血、さらに「死」は穢れの代表格として、寺社において避けられてきたものであり、これは性別を越えて適用される古代的な概念のひとつです。
ただ、月に1回、数日にわたり、何もしていないのに否応なしに血が出る女性という性別に対しては、やはり穢れのイメージがつきまとったり、あるいはいつ穢れが始まってしまうかわからないのですから、後年の「女性=穢れ」「女人禁制」等の文化につながったものと考えられます。
言葉さえも穢れているとして避けられる
生理、生理と先ほどから連呼していますが、もちろん時代によって呼び方は違いました。
現在でも正式名称(?)は「月経」ですが、「月経」という言葉は古くは古事記にも見られ、これを「つきのさわり」と読んだことがわかっています。「さわり」は「障り」、つまり障害ということですね。
気になる方は、古事記、景行天皇の段、日本武尊が生理中の美夜受比売(ミヤヅヒメ)とベッドで仲良し(!)するくだりをご覧ください。
余談はさておき、現代でも神社においては、「生理」という言葉を使わず、「月のもの」など、ストレートな言葉を避けるのが通常です。
進歩した現代は一般の人には制限なし!
昔は、当たり前のことですが生理用品の技術は現代のように進歩していませんでした。
江戸時代まではふんどしを締め、その中に布や綿を入れたりして凌いでいました。
平安時代などはこのふんどしを「月帯(けがれぬの)」と呼びましたが、ふんどしだけではどうにもできませんから、部屋に籠りきりで人に会わないのがあたりまえ。
高貴の女性や女官の場合は、生理開始後8日の間は離れ(あるいは実家)に籠り、忌み明けには髪まですべて洗って部屋を出たと言われています。
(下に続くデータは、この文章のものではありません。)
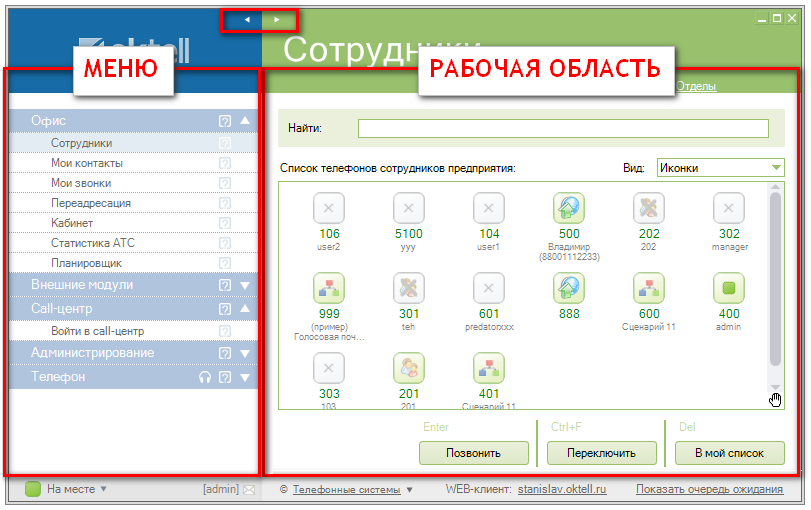Select the 201 employee icon
The width and height of the screenshot is (811, 510).
[409, 368]
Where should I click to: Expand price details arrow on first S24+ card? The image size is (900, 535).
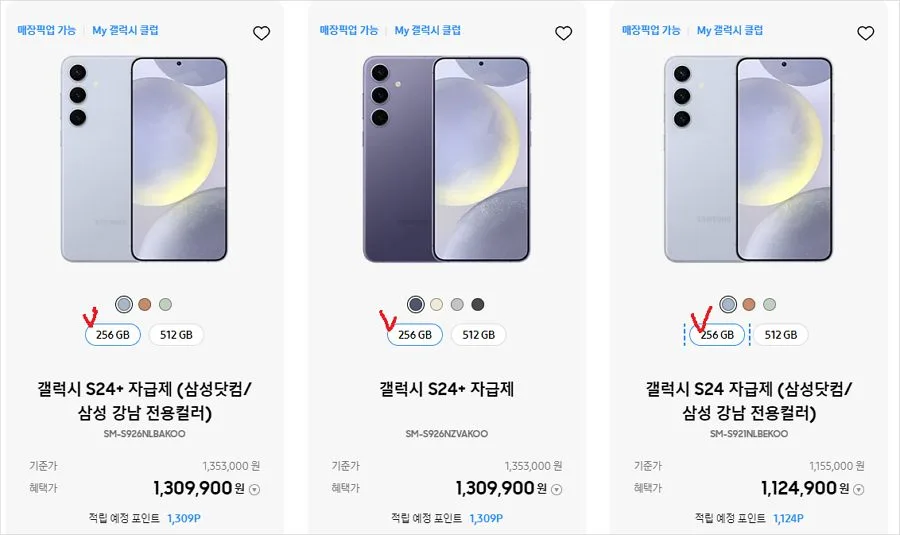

当然のように、モレの心配から解放されることはなく、とても神社の参拝などできたものではありませんでしたが、現代ではそんな心配もほとんどありません。
体調が問題なければ、神社やお寺の参拝は可能です。
但し……
古代から、血=穢れ、とされたのは、血が出るような状況は「気涸れ」つまり気力が涸れている状態であると考えられたから、とも言われています。
このため、気力が不足した人に参拝させなくて済むよう、禁止事項として扱われたのだとも。
生理中は気力が伴わず、体力的に制限がかかるのも当然のこと。
生理中の参拝は、自身の体調、体力と相談のうえ行いましょう。